◆ Brief
Each line of the data below that includes the string "button" must be copied.

Stored records:
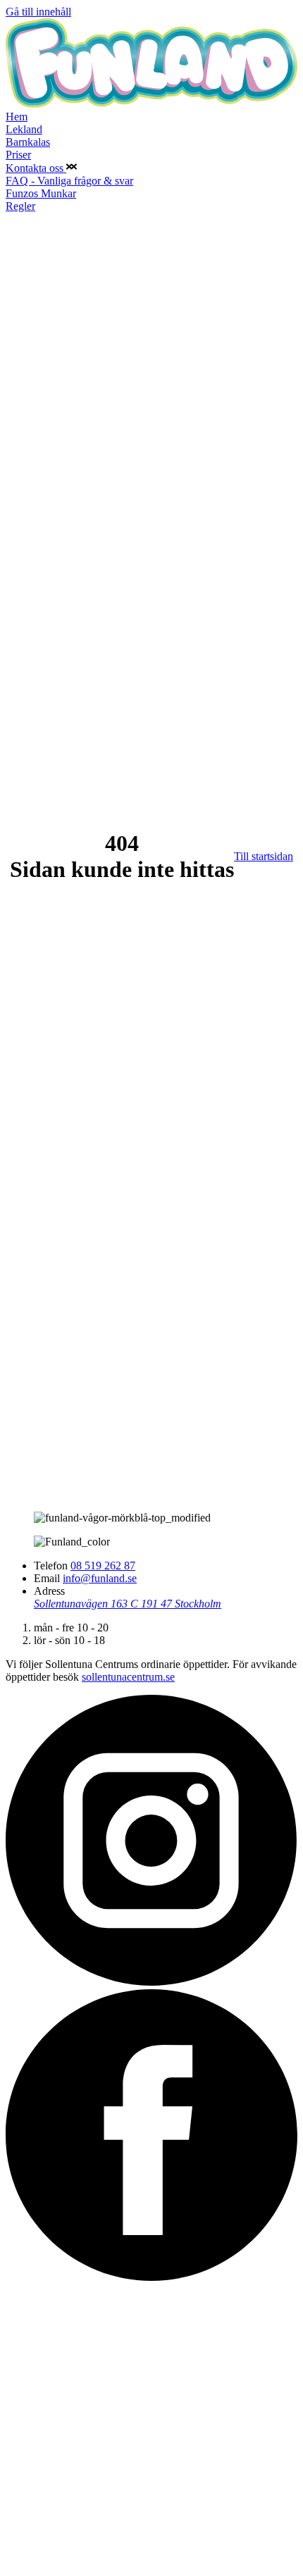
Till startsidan (263, 856)
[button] (71, 168)
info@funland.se (100, 1578)
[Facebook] (151, 2277)
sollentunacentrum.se (128, 1677)
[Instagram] (151, 1983)
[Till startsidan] (151, 104)
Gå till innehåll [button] (38, 12)
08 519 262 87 (102, 1566)
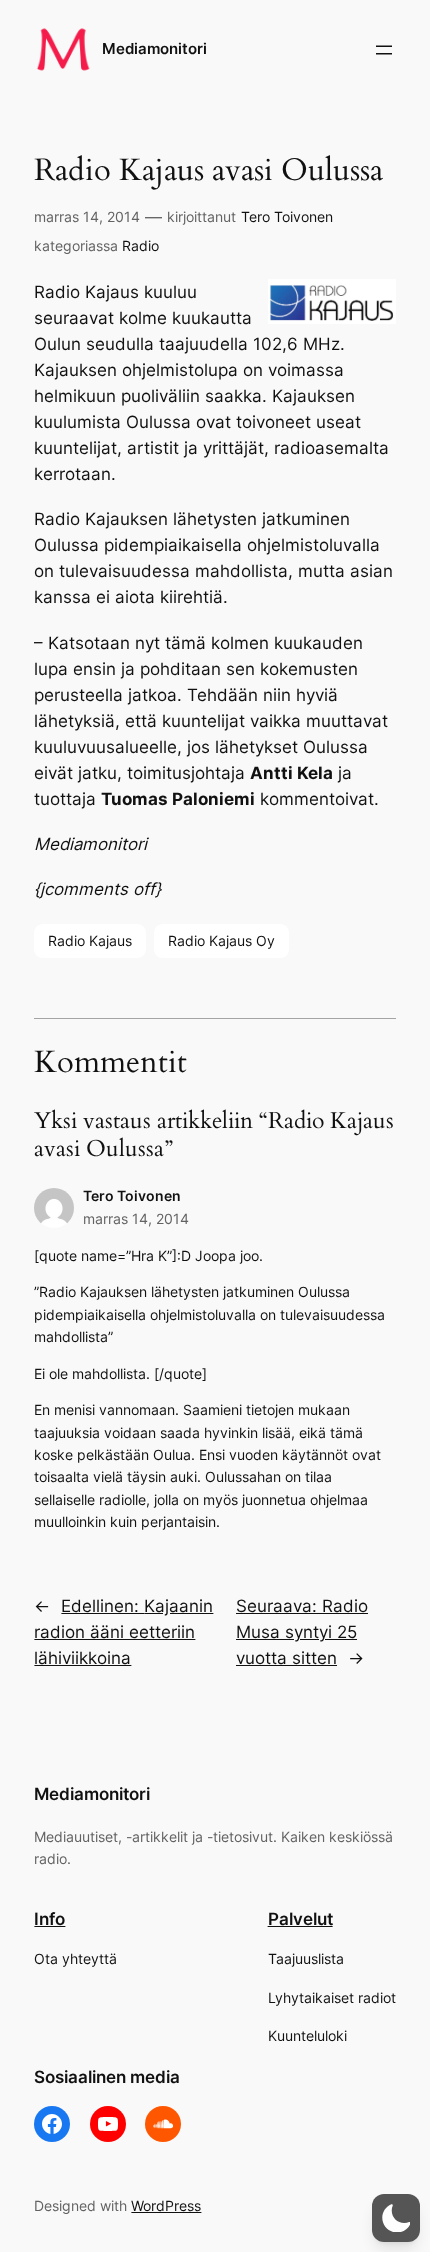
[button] (396, 2218)
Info (49, 1919)
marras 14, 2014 (87, 216)
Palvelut (300, 1919)
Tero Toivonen (287, 216)
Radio (140, 245)
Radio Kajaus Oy (221, 940)
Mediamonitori (154, 49)
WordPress (166, 2205)
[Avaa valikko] (384, 50)
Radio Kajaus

◆ Response area
[button] (71, 168)
Gå till innehåll [button] (38, 12)
[button] (396, 2218)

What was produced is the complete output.